> [Selection]

Re: [DISCUSS] KIP-852 Optimize calculation of size for log in remote tier

Luke Chen Wed, 09 Nov 2022 21:16:42 -0800

Hi Divij,

One more question about the metric:
I think the metric will be updated when
(1) each time we run the log retention check (that is,
log.retention.check.interval.ms)
(2) When user explicitly call getRemoteLogSize


Is that correct?
Maybe we should add a note in metric description, otherwise, when user got,
let's say 0 of RemoteLogSizeBytes, will be surprised.

Otherwise, LGTM

Thank you for the KIP
Luke

On Thu, Nov 10, 2022 at 2:55 AM Jun Rao <j...@confluent.io.invalid> wrote:

> Hi, Divij,
>
> Thanks for the explanation.
>
> 1. Hmm, the default implementation of RLMM does local caching, right?
> Currently, we also cache all segment metadata in the brokers without
> KIP-405. Do you see a need to change that?

[Item-finding rows]
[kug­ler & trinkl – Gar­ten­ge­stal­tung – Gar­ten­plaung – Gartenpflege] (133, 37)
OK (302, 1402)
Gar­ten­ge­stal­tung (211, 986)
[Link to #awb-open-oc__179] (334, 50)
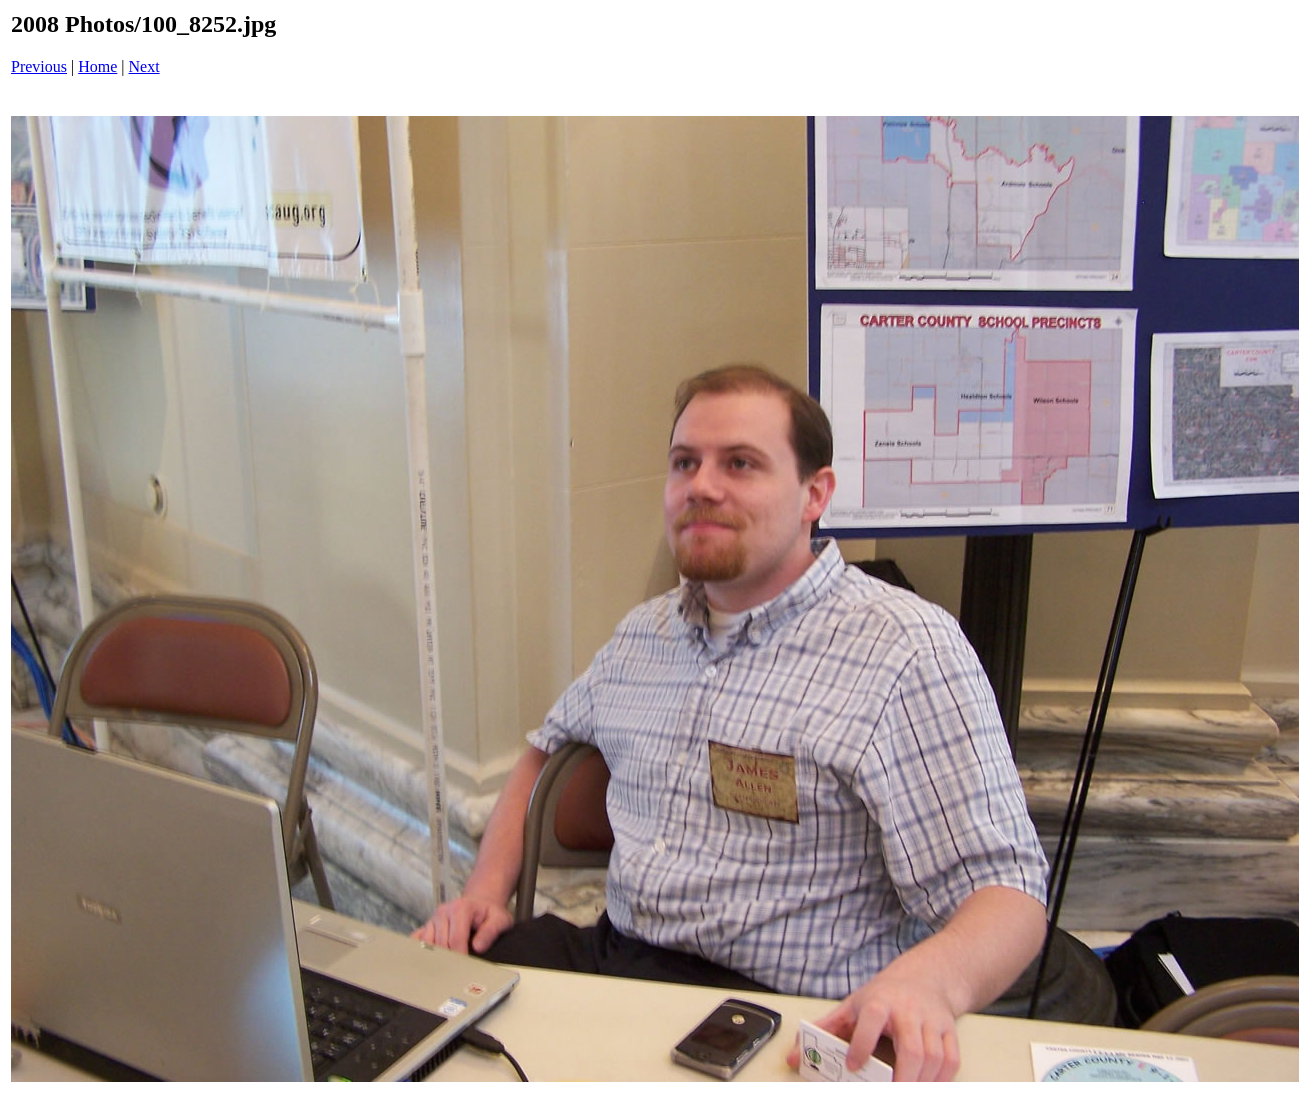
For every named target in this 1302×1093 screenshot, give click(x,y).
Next (144, 66)
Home (97, 66)
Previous (39, 66)
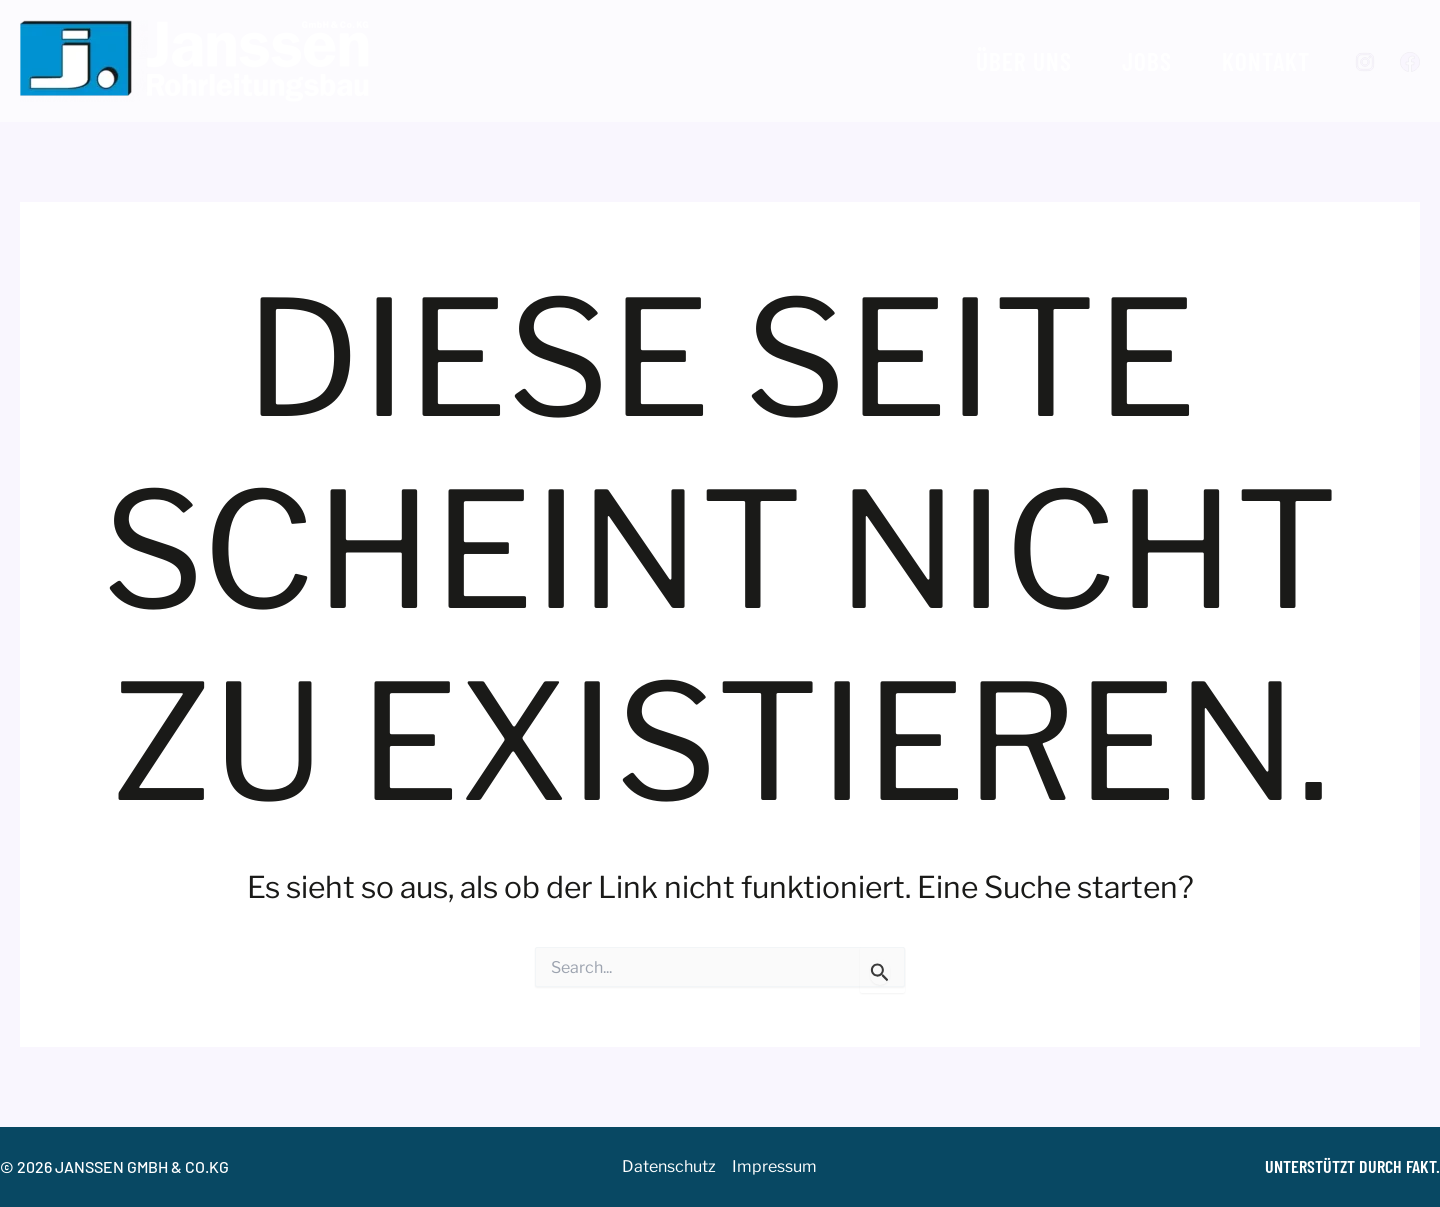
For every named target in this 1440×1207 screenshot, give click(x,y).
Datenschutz (669, 1166)
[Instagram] (1365, 62)
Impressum (774, 1166)
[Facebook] (1410, 62)
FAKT (1421, 1166)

> [What needs to be done]
Echo the part of the KIP-852 discussion reply that opens with the words containing "Otherwise, LGTM" and closes with "local caching, right?", keeping every word unchanged.

> [Task answer]
Otherwise, LGTM

Thank you for the KIP
Luke

On Thu, Nov 10, 2022 at 2:55 AM Jun Rao <j...@confluent.io.invalid> wrote:

> Hi, Divij,
>
> Thanks for the explanation.
>
> 1. Hmm, the default implementation of RLMM does local caching, right?